# [DESCRIPTION OF THE TASK]
The lines from the top of the data down to the line with "You are a computer-use agent. The" should be repeated exactly, both ends included.

(Beginning of RECORDS PROVIDED)

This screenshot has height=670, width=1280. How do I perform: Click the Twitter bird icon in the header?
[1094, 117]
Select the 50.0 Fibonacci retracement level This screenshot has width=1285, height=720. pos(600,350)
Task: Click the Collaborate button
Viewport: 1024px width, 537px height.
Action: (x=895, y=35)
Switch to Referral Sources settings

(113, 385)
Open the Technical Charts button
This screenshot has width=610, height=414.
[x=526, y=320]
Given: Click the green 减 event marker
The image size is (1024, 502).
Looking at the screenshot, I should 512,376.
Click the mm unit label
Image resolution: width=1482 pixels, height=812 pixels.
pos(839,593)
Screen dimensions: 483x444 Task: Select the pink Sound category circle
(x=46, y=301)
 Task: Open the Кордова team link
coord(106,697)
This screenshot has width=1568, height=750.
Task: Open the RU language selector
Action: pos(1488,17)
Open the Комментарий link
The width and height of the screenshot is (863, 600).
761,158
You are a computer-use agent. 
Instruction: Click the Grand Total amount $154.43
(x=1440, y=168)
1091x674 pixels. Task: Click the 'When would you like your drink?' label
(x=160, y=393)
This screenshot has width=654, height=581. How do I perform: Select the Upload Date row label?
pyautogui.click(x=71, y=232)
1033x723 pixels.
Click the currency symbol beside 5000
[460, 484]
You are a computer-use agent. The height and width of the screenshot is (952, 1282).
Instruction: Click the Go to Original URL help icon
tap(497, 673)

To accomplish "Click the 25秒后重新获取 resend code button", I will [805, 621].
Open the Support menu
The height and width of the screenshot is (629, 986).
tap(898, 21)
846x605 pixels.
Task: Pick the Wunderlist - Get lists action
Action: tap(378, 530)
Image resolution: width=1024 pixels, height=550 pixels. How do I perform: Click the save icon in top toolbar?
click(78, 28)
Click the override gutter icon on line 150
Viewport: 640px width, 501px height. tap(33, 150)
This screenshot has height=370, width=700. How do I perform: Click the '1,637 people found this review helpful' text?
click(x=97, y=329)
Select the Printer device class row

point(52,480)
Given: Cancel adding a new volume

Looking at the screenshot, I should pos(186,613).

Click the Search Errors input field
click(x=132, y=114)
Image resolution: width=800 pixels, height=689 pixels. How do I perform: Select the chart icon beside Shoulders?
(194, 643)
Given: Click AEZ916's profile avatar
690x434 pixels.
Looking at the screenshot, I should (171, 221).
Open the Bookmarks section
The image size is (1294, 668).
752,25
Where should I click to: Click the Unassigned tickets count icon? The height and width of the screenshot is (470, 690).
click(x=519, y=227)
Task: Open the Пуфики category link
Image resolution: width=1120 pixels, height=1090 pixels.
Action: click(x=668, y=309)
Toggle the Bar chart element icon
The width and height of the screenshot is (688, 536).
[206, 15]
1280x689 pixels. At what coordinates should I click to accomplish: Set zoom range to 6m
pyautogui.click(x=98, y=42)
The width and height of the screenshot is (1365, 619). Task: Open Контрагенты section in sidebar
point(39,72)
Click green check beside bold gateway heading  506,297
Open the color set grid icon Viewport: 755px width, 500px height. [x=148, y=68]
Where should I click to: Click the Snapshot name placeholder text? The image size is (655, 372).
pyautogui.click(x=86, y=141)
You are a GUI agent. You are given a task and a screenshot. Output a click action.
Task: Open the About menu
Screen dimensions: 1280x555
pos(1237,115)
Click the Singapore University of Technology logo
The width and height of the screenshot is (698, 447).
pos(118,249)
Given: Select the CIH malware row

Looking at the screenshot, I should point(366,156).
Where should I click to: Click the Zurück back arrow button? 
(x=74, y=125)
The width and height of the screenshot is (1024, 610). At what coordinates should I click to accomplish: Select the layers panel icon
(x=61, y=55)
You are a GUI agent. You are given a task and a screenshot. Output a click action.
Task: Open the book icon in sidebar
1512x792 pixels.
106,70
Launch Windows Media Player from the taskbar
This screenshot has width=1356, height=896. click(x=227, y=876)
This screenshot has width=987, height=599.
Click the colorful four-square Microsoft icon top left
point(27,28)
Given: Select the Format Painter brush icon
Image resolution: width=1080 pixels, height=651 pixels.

(End of RECORDS PROVIDED)

# [ANSWER AREA]
This screenshot has height=670, width=1280. How do I perform: Click the Twitter bird icon in the header?
[1094, 117]
Select the 50.0 Fibonacci retracement level This screenshot has width=1285, height=720. pos(600,350)
Task: Click the Collaborate button
Viewport: 1024px width, 537px height.
Action: (x=895, y=35)
Switch to Referral Sources settings

(113, 385)
Open the Technical Charts button
This screenshot has width=610, height=414.
[x=526, y=320]
Given: Click the green 减 event marker
The image size is (1024, 502).
Looking at the screenshot, I should 512,376.
Click the mm unit label
Image resolution: width=1482 pixels, height=812 pixels.
pos(839,593)
Screen dimensions: 483x444 Task: Select the pink Sound category circle
(x=46, y=301)
 Task: Open the Кордова team link
coord(106,697)
This screenshot has width=1568, height=750.
Task: Open the RU language selector
Action: pos(1488,17)
Open the Комментарий link
The width and height of the screenshot is (863, 600).
761,158
You are a computer-use agent. 
Instruction: Click the Grand Total amount $154.43
(x=1440, y=168)
1091x674 pixels. Task: Click the 'When would you like your drink?' label
(x=160, y=393)
This screenshot has width=654, height=581. How do I perform: Select the Upload Date row label?
pyautogui.click(x=71, y=232)
1033x723 pixels.
Click the currency symbol beside 5000
[460, 484]
You are a computer-use agent. The height and width of the screenshot is (952, 1282).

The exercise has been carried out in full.